Copy everything in the listing from the line containing "Task: Click the 'Fauci" down to the line containing "Action: tap(289, 167)", with both of those lines included, word for word and with nothing else. Omit the pictures.
-- EXTRACTED MATERIAL start --
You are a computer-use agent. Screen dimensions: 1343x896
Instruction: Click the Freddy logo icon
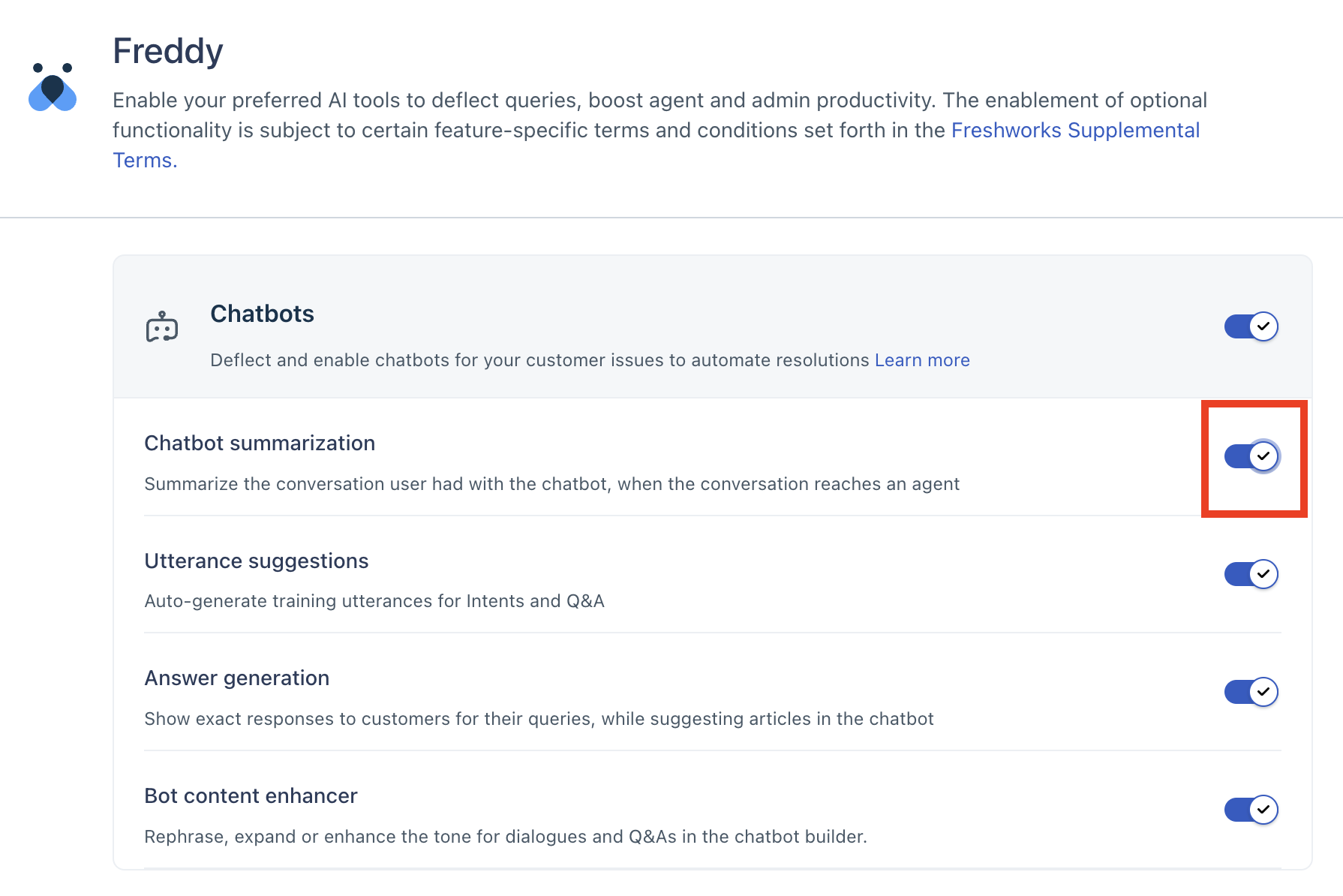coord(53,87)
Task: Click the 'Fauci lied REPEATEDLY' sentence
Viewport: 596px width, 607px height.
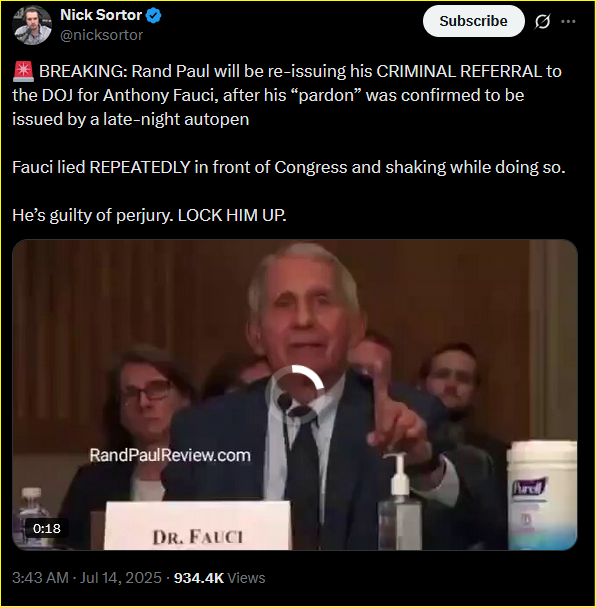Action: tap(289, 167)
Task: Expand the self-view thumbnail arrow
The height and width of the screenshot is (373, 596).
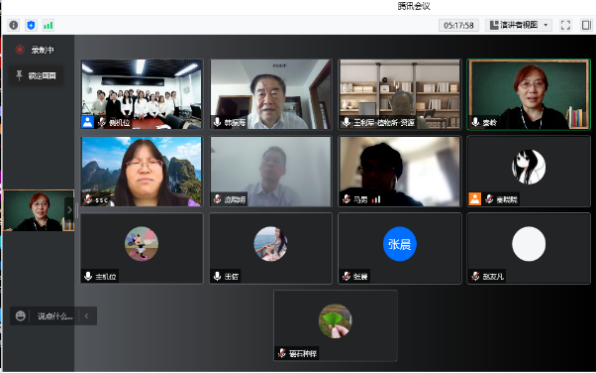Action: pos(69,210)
-- EXTRACTED MATERIAL end --
-- EXTRACTED MATERIAL start --
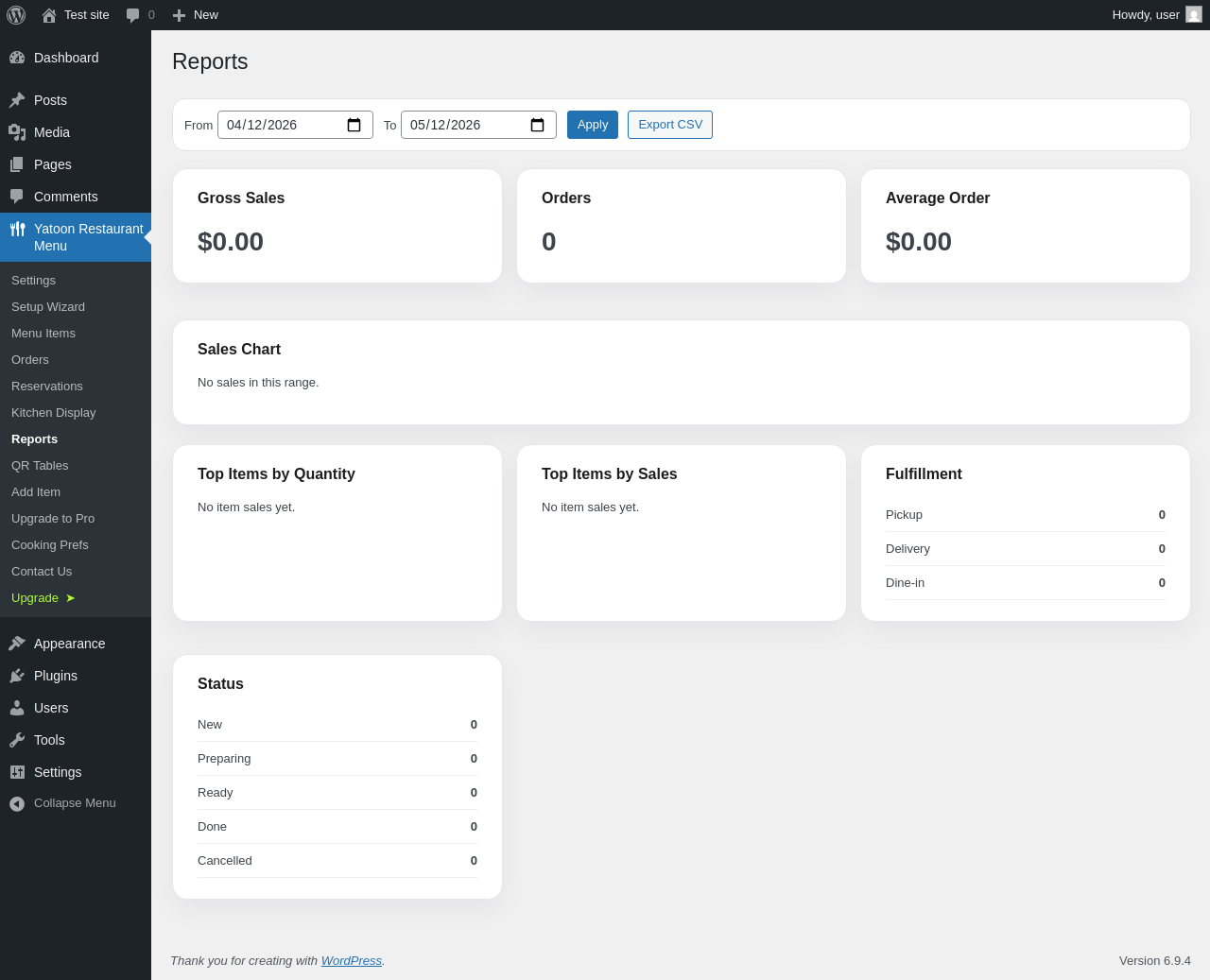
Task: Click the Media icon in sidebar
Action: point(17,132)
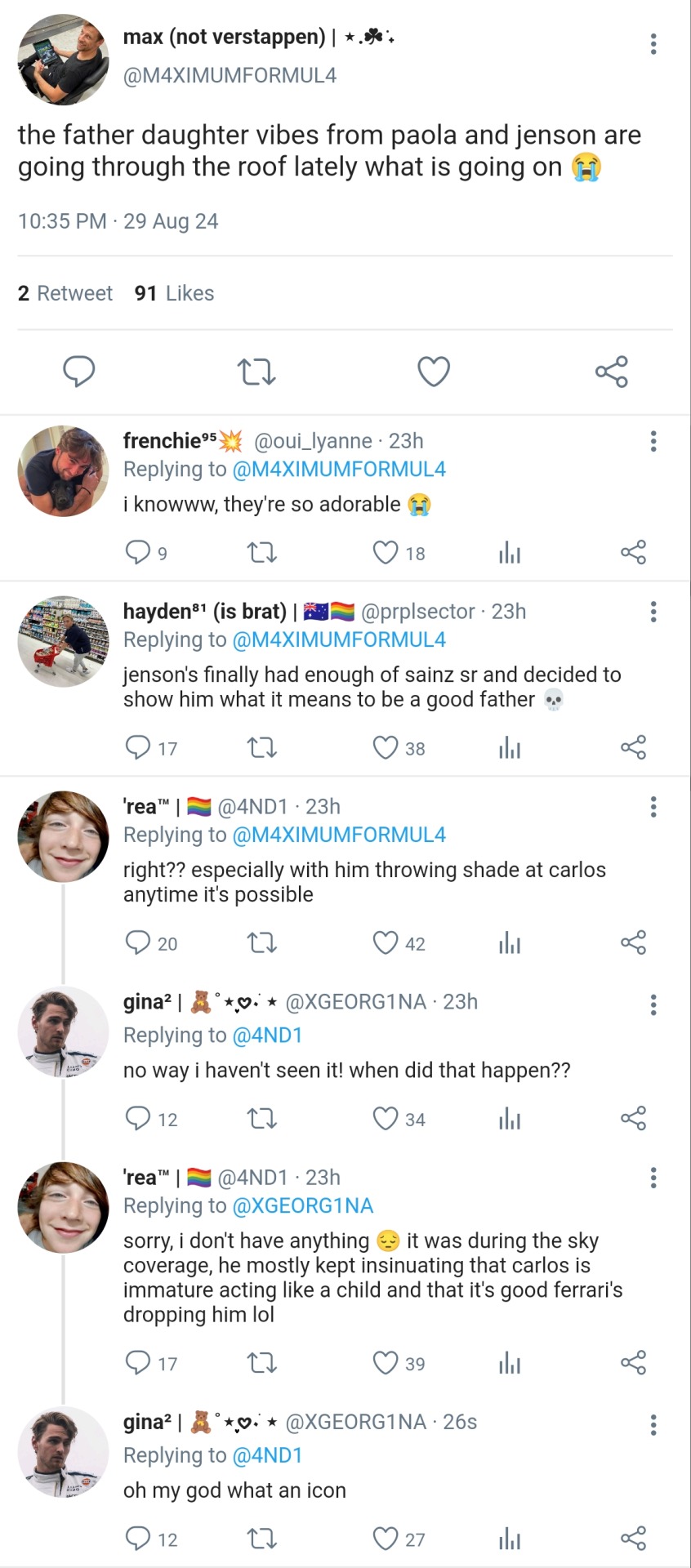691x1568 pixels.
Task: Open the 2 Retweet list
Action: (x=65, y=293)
-- EXTRACTED MATERIAL end --
-- EXTRACTED MATERIAL start --
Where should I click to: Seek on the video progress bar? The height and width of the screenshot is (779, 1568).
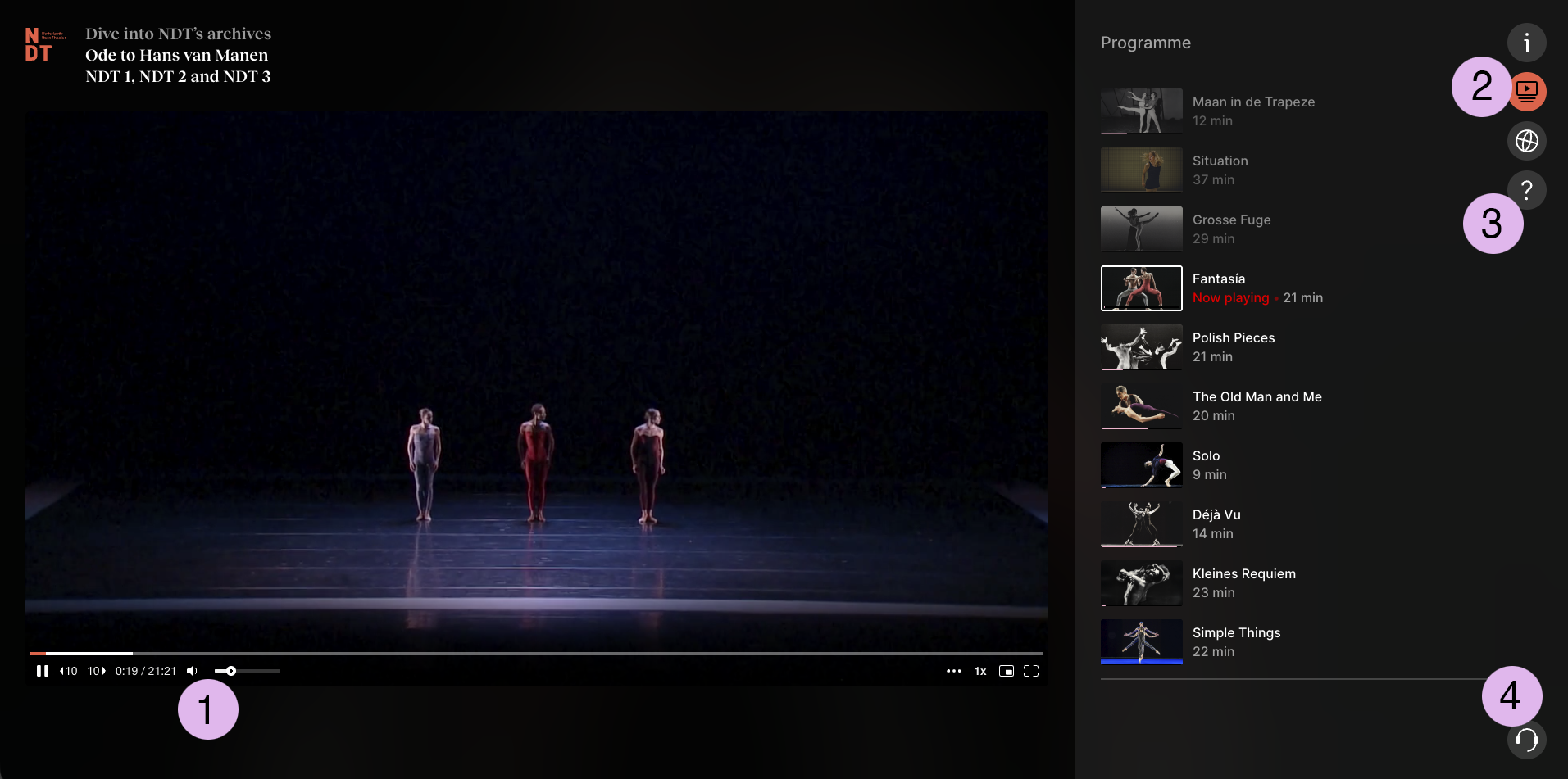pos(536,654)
-- EXTRACTED MATERIAL end --
**FULL SOLUTION:**
Task: Click the 'Fauci lied REPEATEDLY' sentence
Viewport: 596px width, 607px height.
Action: tap(289, 167)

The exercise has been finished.